Thijssen J M, Oosterveld B J, Wagner R F
Institute of Ophthalmology, University of Nijmegen, The Netherlands.
Ultrason Imaging. 1988 Jul;10(3):171-95. doi: 10.1177/016173468801000302.
In search of the optimal display of echographic information for the detection of focal lesions, a systematic study was performed considering a wide range of gray level transforms (i.e., lookup tables). This range comprised power functions of the echo envelope signal (1/8 less than or equal to n less than or equal to 8), power functions of the logarithmic transform and a sigmoid function. The implications of the transforms on the first order statistics (histogram, "point signal-to-noise ratio" SNRp) and on the second order statistics (autocorrelation function) could be derived both analytically, and from the analysis of simulated and experimentally obtained echograms of homogeneously scattering tissue models. These results were employed to estimate the lesion signal-to-noise ratio SNRl, which specifies the detectability of a lesion by an ideal observer. It was found, both theoretically and practically, that the intensity display corresponds to the optimal transform (i.e., n = 2) for a low contrast lesion. When the data were first logarithmically compressed, the lesion SNR appeared to increase with increasing power (1/8 less than or equal to n less than or equal to 8). A logarithmic transform followed by a sigmoid compression did not produce much improvement. These effects of gray level transforms on the SNRl were shown to be relatively small, with the exception of powers n greater than 2 when applied to linear (i.e. amplitude) data. In the case of high lesion contrast, the sequence of log compression, followed by a square law produced the optimum SNRl. This sequence is equivalent to the processing within echographic equipment, where the TV monitor has a gamma of the order of 2.

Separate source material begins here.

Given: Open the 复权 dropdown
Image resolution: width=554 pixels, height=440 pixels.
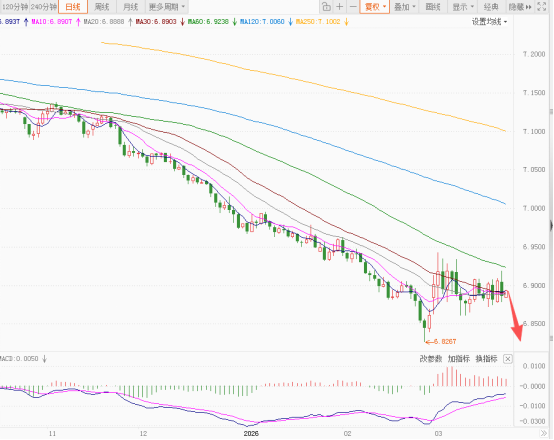Looking at the screenshot, I should click(x=375, y=7).
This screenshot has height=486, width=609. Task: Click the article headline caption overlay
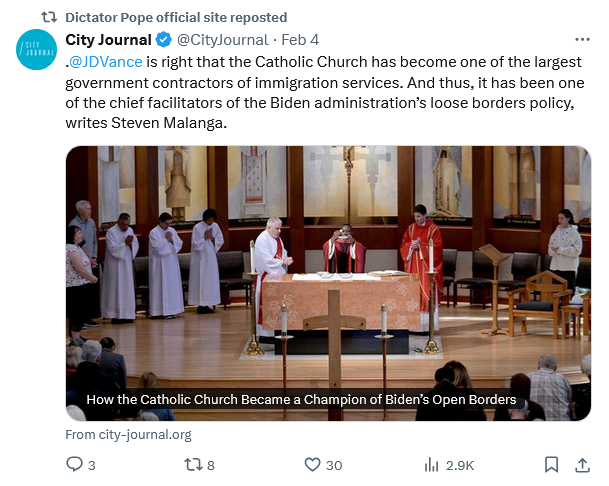coord(301,400)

为了寻找用于检测局灶性病变的超声信息的最佳显示方式,我们进行了一项系统研究,考虑了广泛的灰度变换(即查找表)。这个范围包括回波包络信号的幂函数(1/8≤n≤8)、对数变换的幂函数和一个Sigmoid函数。这些变换对一阶统计量(直方图、“点信噪比”SNRp)和二阶统计量(自相关函数)的影响既可以通过解析推导得出,也可以通过对均匀散射组织模型的模拟和实验获得的超声图像进行分析得出。这些结果被用于估计病变信噪比SNRl,它指定了理想观察者检测病变的能力。从理论和实践上都发现,对于低对比度病变,强度显示对应于最佳变换(即n = 2)。当数据首先进行对数压缩时,病变SNR似乎随着幂次增加(1/8≤n≤8)而增加。对数变换后接着进行Sigmoid压缩并没有带来太大改善。灰度变换对SNRl的这些影响被证明相对较小,当应用于线性(即幅度)数据时,幂次n大于2的情况除外。在高病变对比度的情况下,先进行对数压缩,然后进行平方律处理产生了最佳的SNRl。这个序列等同于超声设备中的处理过程,其中电视监视器的伽马值约为2。